Your site requires more than one user to navigate the experience


Many data-driven startups They find that having a single user onboarding experience can ultimately make or break them. This is what I call the single boarding misconception.

Take Twitter as a prime example, a company that has invested countless resources into perfecting their onboarding flow so that it’s unique to each user.

After registration, the site asks the new user to select people who are interested in following them. Instantly, they can have a rich meal customized to their needs. This is no different for any other B2C or B2B startup.

If you’re just starting out, customizing onboarding experiences shouldn’t be a priority, but there are several low-lift items that can be implemented in the beginning. I’ll explain how to think about the type of data needed to make onboarding unique and share some examples of how I’ve applied this myself.

It all starts at the time of purchase.

The experience has convinced me that beginners cannot reach their full potential without multi-track riding experience. Recently, I’ve come across various fintech exchanges asking for a customer’s “level of experience” with cryptocurrencies. What I don’t see prominently is personal experience based on the answer to this question.
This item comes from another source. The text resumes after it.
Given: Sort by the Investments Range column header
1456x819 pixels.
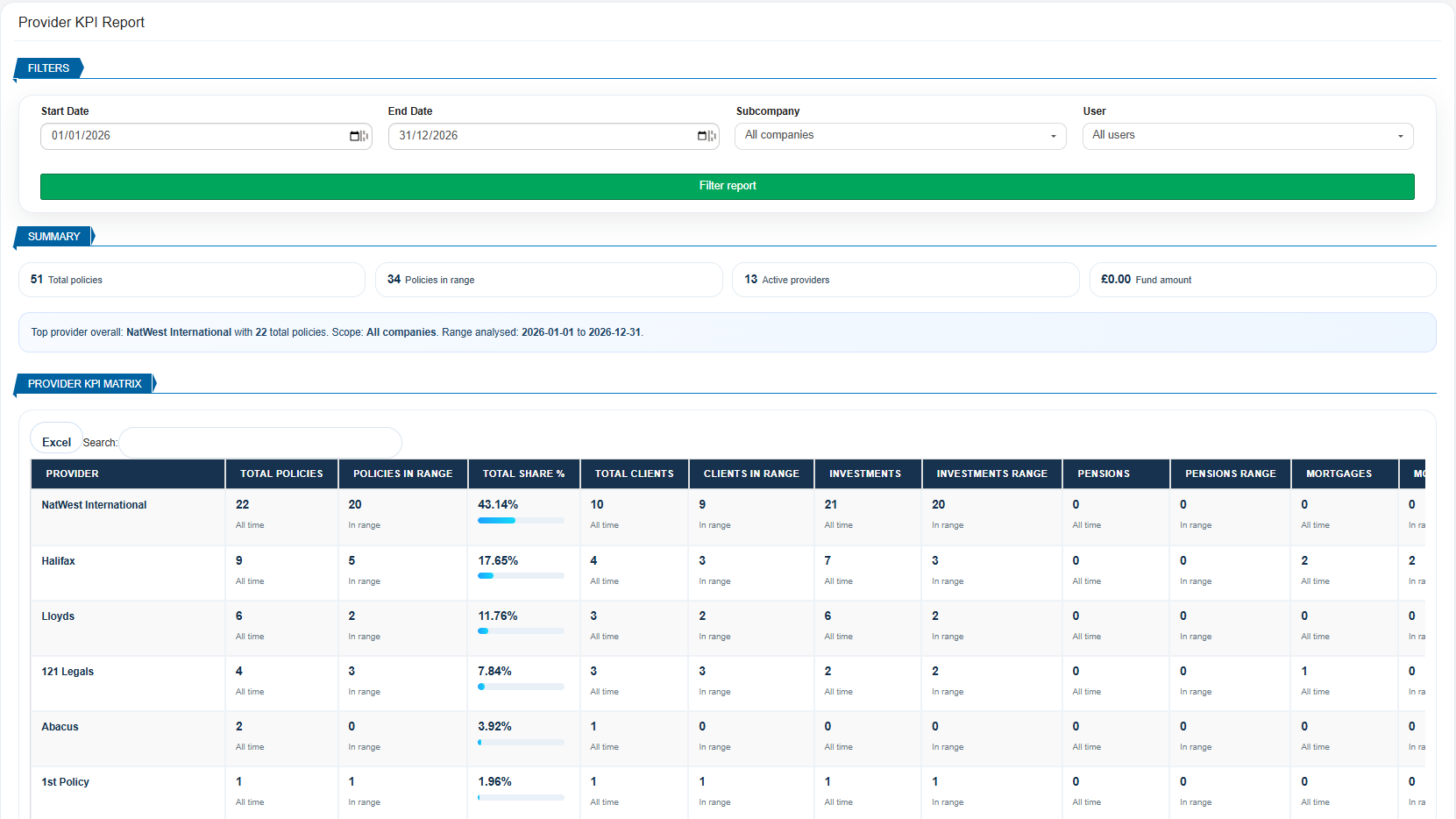Looking at the screenshot, I should click(x=991, y=474).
Initial data collected during a lead form or product registration can help fuel a multi-aboard experience. During my time with the development team at Coinbase, many of the lifecycle emails and push campaigns were triggered based on user behavior. While this isn’t a fully personalized experience, we’ve made sure to customize our interactions based on users’ in-app behaviors.
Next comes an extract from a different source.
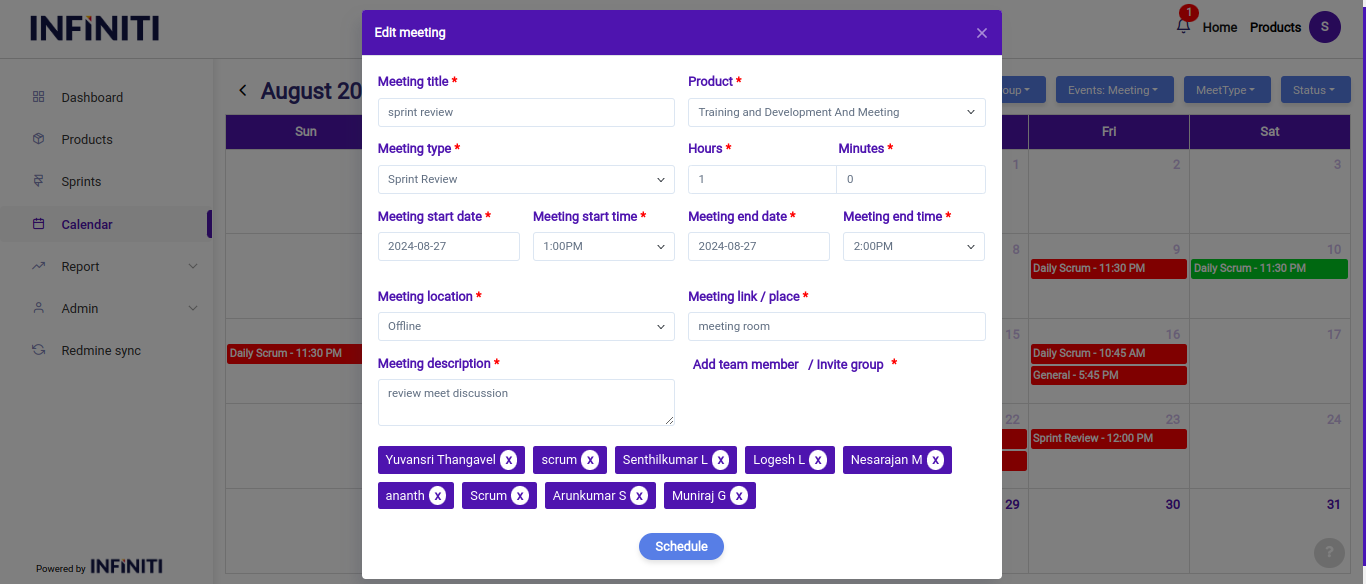Screen dimensions: 1366x584
Task: Remove Muniraj G from invitees
Action: pyautogui.click(x=738, y=496)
If a user is a power trader (eg they have a high volume of trades), we will send emails on ETH staking, liquidity pools and more advanced cryptocurrency investment practices.

When considering the type of data needed to drive users through a specific journey, ask yourself this important question:

What are my customers?

Based on the responses to this question, you can determine which questions are needed to help users allocate time on board. Some of the basic variables included earlier are:

  • Personal characteristics
  • Past experiences
  • Use cases
  • Goals

Every beginner should have their own unique taste in asking, but if you’re stuck, choose from the examples listed above as a start. These ultimately shed light on the question of which customer persona you are meeting.